---------- Trecho do documento
A versão de Spike Lee para o clássico sul-coreano "Oldboy", lançada em 2013, é um filme de vingança clássico, em sua forma mais pura e simples. O trabalho conduz todos os motivos comuns do gênero a um nada niilista –o que faz do filme uma história sobre outros filmes como ele. Josh Brolin interpreta um bêbado, pai e bandido que foi mantido aprisionado por 20 anos em cárcere privado, transformado em instrumento ideal de vingança e lançado ao mundo. O resultado é uma onda de violência sangrenta, insensata e terrível mas, sem revelar a grotesca surpresa final do filme, me limitarei a afirmar que a catarse que nos acostumamos a esperar por conta da vingança ritual e do instinto paterno do protagonista termina destruída exatamente por essas características. A vingança do herói desse filme consome a si mesma, um círculo fechado, e o conduz de volta ao zero.

Em casos como o de "Oldboy", o vingador mesmo está tão maculado, ao final do filme, quer por seus passados delitos ou pela violência grotesca de suas ações ao purgar os nossos erros, que ele não pode ser completamente absolvido, e continua no purgatório. Respeitando suas inclinações bíblicas, ele pode então se sacrificar pela menina, ou pelo menos se mostrar disposto a isso, e continuar a viver como sombrio cavaleiro errante ("O Protetor" etc.) Dessa forma, podemos nos reconfortar com o conhecimento de que nossos míticos protetores de meia-idade continuarão por aí, prosperando nos anos grisalhos de suas carreiras –e sempre prontos para uma continuação.
--------------------
---------- Dados fornecidos
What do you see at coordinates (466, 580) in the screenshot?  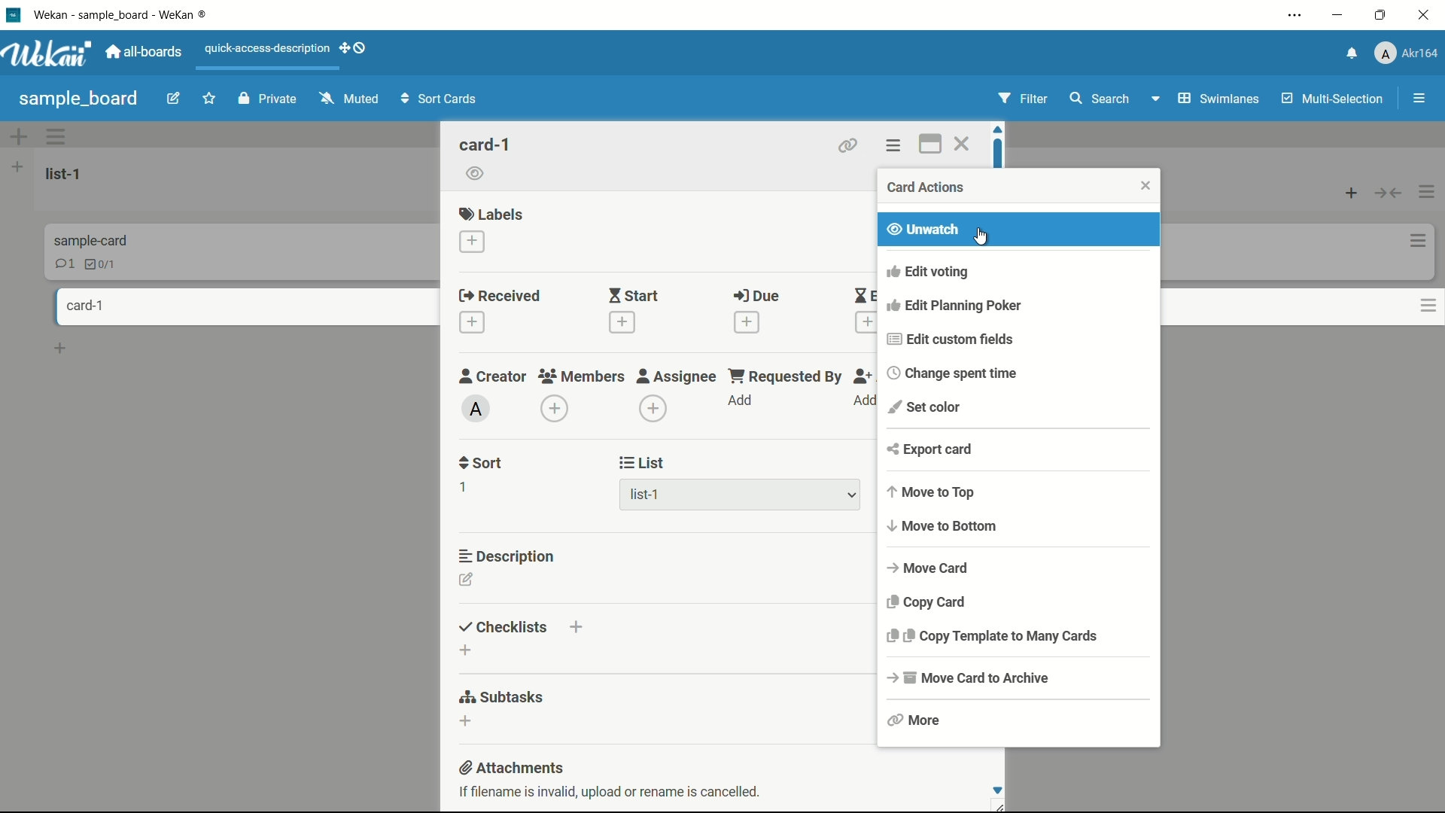 I see `edit description` at bounding box center [466, 580].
--------------------
Solicitação 1:
Indique se cada afirmação abaixo está de acordo com o trecho do documento sobre a versão de "Oldboy" dirigida por Spike Lee, respondendo sim ou não e citando literalmente as palavras do trecho que decidem a questão: (a) o filme foi lançado em 2013; (b) o personagem de Josh Brolin ficou aprisionado por dez anos; (c) o texto revela a surpresa final do filme.
Solicitação 2:
Reescreva a parte do trecho do documento sobre "Oldboy" situada entre "A versão de" e "volta ao zero.", inclusive, trocando "bandido" por "criminoso".
A listagem é material à parte, sem relação com o trecho do documento.

Resposta esperada 1:
(a) Sim: "lançada em 2013".
(b) Não: "mantido aprisionado por 20 anos em cárcere privado".
(c) Não: "sem revelar a grotesca surpresa final do filme".

Resposta esperada 2:
A versão de Spike Lee para o clássico sul-coreano "Oldboy", lançada em 2013, é um filme de vingança clássico, em sua forma mais pura e simples. O trabalho conduz todos os motivos comuns do gênero a um nada niilista –o que faz do filme uma história sobre outros filmes como ele. Josh Brolin interpreta um bêbado, pai e criminoso que foi mantido aprisionado por 20 anos em cárcere privado, transformado em instrumento ideal de vingança e lançado ao mundo. O resultado é uma onda de violência sangrenta, insensata e terrível mas, sem revelar a grotesca surpresa final do filme, me limitarei a afirmar que a catarse que nos acostumamos a esperar por conta da vingança ritual e do instinto paterno do protagonista termina destruída exatamente por essas características. A vingança do herói desse filme consome a si mesma, um círculo fechado, e o conduz de volta ao zero.